> [Given exercise]: Please extract every line of the records below that contains the string "sidebar", copying each matching line in full. Case counts when matching.

> [Pointing records for text and elements]:
◇ ◇ ◇ ◇
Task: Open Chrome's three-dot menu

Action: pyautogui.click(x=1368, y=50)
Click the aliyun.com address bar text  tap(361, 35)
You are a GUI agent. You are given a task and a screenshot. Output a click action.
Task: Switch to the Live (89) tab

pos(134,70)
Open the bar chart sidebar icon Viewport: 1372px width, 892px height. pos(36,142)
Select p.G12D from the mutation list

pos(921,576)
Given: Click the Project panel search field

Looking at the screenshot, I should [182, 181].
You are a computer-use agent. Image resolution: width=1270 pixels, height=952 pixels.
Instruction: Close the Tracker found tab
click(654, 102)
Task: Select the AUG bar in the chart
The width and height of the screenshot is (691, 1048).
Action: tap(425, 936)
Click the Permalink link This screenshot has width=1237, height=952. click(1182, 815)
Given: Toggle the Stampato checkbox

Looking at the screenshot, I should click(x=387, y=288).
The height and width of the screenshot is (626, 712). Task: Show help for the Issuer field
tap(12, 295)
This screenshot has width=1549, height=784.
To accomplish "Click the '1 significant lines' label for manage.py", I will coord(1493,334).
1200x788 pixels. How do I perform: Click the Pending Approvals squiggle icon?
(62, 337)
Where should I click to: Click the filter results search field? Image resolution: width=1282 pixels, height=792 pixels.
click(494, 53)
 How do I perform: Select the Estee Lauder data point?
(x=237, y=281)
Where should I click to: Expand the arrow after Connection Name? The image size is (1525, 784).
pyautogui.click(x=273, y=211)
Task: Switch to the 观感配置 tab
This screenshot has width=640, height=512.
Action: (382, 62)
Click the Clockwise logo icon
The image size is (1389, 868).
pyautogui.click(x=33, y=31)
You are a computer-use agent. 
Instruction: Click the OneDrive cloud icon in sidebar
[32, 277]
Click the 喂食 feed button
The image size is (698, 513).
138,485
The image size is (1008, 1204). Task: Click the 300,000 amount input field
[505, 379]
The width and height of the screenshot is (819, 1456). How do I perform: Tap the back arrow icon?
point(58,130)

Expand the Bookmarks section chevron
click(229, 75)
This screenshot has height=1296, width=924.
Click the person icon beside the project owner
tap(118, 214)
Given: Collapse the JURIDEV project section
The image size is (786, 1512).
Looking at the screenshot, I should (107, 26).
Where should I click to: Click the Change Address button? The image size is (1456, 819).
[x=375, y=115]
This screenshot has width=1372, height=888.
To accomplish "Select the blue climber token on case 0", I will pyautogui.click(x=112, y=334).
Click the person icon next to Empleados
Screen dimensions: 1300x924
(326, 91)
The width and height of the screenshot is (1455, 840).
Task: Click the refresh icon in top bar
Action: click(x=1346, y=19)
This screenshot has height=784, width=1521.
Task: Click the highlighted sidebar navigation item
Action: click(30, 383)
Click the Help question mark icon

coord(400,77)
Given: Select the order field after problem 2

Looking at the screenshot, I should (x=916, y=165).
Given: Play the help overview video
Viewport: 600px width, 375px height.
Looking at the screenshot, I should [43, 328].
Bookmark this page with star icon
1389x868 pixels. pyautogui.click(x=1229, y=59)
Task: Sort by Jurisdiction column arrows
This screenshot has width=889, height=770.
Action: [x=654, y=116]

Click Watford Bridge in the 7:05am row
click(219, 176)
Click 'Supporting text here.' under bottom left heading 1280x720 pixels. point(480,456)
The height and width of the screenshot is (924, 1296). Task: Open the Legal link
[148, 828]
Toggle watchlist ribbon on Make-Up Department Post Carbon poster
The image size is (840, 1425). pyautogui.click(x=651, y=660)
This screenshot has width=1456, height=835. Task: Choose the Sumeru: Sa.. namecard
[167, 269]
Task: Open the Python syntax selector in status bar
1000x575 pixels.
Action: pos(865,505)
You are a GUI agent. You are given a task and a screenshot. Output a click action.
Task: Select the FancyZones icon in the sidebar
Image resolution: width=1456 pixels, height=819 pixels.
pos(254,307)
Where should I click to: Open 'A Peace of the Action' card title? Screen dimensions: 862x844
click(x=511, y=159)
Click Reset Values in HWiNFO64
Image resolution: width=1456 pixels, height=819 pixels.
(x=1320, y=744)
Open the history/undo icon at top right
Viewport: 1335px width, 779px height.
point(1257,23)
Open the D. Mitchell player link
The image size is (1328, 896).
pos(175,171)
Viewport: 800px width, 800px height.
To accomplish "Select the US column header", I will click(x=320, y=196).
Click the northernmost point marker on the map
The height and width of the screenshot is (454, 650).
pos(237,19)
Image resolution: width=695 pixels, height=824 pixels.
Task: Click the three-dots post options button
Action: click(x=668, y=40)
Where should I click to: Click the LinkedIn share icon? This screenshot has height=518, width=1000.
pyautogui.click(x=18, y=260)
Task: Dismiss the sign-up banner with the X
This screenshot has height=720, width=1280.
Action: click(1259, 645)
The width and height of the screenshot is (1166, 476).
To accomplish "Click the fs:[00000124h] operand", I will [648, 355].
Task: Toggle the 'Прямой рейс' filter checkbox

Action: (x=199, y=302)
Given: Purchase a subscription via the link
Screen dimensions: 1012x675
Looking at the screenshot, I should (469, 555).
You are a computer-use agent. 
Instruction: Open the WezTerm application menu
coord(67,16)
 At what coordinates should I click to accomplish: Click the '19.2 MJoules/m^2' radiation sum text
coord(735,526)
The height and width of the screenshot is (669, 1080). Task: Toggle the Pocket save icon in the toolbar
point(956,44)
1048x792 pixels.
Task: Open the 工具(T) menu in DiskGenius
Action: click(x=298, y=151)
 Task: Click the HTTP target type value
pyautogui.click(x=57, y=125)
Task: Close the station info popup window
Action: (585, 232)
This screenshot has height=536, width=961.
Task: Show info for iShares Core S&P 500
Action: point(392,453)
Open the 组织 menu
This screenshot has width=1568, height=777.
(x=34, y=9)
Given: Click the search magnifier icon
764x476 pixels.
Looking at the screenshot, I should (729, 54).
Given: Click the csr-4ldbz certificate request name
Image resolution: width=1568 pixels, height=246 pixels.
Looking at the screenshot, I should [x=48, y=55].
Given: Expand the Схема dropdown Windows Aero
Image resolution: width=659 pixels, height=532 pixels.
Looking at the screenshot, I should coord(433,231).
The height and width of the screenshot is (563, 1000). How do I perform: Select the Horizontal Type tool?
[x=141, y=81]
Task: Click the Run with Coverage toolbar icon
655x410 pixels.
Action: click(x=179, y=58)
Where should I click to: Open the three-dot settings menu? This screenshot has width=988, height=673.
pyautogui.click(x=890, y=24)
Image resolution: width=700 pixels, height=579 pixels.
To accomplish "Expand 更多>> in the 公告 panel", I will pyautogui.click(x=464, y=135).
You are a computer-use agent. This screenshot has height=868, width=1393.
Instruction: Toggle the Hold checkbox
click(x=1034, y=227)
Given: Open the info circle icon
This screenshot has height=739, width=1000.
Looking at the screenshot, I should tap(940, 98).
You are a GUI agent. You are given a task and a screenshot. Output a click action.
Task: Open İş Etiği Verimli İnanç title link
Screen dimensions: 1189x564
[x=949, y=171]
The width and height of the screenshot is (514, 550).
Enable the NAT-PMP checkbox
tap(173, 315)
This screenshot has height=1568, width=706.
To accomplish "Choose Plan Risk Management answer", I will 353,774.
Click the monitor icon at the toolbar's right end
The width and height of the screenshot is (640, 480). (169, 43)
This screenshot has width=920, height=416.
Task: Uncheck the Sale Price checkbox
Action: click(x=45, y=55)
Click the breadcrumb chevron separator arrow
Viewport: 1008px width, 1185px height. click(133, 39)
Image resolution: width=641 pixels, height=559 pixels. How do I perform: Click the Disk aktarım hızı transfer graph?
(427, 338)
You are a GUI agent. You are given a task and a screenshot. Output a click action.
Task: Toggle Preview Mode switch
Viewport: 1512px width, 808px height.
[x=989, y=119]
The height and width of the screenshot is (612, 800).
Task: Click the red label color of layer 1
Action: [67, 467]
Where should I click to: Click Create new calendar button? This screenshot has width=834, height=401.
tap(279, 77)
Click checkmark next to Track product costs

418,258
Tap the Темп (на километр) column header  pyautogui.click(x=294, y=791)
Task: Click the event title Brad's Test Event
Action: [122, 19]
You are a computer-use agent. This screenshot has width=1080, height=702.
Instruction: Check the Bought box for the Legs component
◇ ◇ ◇ ◇
> [Result of the exercise]:
Open the bar chart sidebar icon Viewport: 1372px width, 892px height. pos(36,142)
Instruction: Click the OneDrive cloud icon in sidebar
Task: Click the highlighted sidebar navigation item
Task: Select the FancyZones icon in the sidebar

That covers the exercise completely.